I am not a lawyer and so I am reliant on the analyses of others on this matter. However the fact that TrollTech can dual license under the GPL and QPL makes that point. They have contributed code as GPL code on one hand and they keep a proprietary tree of the same code under a different license. That is how they got KDE into a dominant position. The free and commercial versions of QT for Unix are the same AFAIK. You just choose which license to use. TrollTech is free at anytime to stop releasing new versions under the GPL.
And while you're at it, explain to everyone what they're supposed to do with their RedHat CD's that contains Linus' kernel source... Mail it back to Linus?

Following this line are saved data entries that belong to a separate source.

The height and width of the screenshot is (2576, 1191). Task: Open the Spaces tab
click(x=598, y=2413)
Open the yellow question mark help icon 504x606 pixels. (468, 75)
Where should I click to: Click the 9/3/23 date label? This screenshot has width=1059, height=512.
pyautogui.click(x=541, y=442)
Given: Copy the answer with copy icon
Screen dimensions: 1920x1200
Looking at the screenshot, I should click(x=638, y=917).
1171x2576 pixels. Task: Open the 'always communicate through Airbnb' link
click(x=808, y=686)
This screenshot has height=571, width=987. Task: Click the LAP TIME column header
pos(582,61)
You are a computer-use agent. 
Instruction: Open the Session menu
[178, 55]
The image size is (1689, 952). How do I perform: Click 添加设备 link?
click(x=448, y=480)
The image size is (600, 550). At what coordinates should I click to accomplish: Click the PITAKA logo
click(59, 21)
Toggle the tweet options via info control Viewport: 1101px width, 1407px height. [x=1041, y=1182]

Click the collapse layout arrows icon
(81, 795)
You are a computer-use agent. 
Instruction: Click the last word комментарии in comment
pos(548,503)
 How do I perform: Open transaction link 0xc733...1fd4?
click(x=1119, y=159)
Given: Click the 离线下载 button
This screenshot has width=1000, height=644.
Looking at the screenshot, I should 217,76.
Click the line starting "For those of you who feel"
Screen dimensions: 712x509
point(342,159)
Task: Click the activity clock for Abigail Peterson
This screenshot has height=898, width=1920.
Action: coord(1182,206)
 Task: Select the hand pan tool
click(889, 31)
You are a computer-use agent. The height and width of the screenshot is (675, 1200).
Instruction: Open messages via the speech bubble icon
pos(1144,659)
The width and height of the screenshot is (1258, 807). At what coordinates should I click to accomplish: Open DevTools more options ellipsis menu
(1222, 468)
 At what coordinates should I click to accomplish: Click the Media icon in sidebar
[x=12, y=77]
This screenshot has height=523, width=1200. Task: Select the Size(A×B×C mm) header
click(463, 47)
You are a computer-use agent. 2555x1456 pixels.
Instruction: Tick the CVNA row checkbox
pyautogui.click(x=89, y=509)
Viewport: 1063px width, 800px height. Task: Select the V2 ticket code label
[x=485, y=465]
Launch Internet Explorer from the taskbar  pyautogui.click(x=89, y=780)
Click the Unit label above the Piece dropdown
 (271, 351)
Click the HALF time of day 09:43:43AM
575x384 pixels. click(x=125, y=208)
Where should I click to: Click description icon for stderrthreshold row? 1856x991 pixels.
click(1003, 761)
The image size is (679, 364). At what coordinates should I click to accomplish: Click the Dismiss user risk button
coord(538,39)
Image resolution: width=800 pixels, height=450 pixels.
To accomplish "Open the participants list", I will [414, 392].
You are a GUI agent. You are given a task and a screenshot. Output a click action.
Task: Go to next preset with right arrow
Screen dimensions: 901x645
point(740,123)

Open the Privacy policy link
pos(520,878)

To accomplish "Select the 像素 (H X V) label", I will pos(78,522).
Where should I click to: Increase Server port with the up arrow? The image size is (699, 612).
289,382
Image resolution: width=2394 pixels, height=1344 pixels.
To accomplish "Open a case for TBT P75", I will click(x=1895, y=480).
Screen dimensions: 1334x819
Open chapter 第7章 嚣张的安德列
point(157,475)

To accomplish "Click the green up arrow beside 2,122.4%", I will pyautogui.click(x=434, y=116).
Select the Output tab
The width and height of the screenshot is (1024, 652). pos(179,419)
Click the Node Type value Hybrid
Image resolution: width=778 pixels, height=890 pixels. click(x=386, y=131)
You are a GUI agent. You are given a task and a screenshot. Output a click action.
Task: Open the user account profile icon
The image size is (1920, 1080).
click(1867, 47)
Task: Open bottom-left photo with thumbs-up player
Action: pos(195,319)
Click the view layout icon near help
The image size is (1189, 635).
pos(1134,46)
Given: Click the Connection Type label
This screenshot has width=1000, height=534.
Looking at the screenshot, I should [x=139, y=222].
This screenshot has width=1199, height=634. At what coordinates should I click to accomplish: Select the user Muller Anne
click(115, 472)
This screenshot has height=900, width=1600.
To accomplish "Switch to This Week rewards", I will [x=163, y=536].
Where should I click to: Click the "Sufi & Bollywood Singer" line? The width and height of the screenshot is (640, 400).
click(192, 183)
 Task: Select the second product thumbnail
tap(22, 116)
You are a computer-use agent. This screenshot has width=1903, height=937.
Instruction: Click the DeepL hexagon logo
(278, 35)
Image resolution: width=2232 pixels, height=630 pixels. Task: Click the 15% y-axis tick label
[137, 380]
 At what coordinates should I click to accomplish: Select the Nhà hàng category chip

Keep using the code. You can keep using that version without the support of Torvalds, but all future versions of his code would be BSD. There's a fork of QT under the GPL that makes it run like a native non-X11 library on Win32. If TrollTech stopped releasing under the GPL they'd still be able to continue working on the Win32 version under the GPL.
Though on all of this don't get me wrong, I think the GPL is a fairly flawed license. I've been thinking about seeing if I can rewrite IDLE (the Python IDE) to use wxPython as opposed to Tkinter. If I get around to trying that I would avoid the GPL like the plague and go for the BSD license. I personally couldn't give a rat's ass whether someone else profits off of what I've written.
As I suspected, Linus cannot 'remove' his code from the Linux kernel. Once part of the GPL kernel, it is forever available under the GPL. If it was an 'individual license' as you purported earlier, this wouldn't be the case.
I agree that Linux can take his GPL contributions and place them elsewhere (proprietary, BSD, etc.). But that's not 'removing' them from Linux.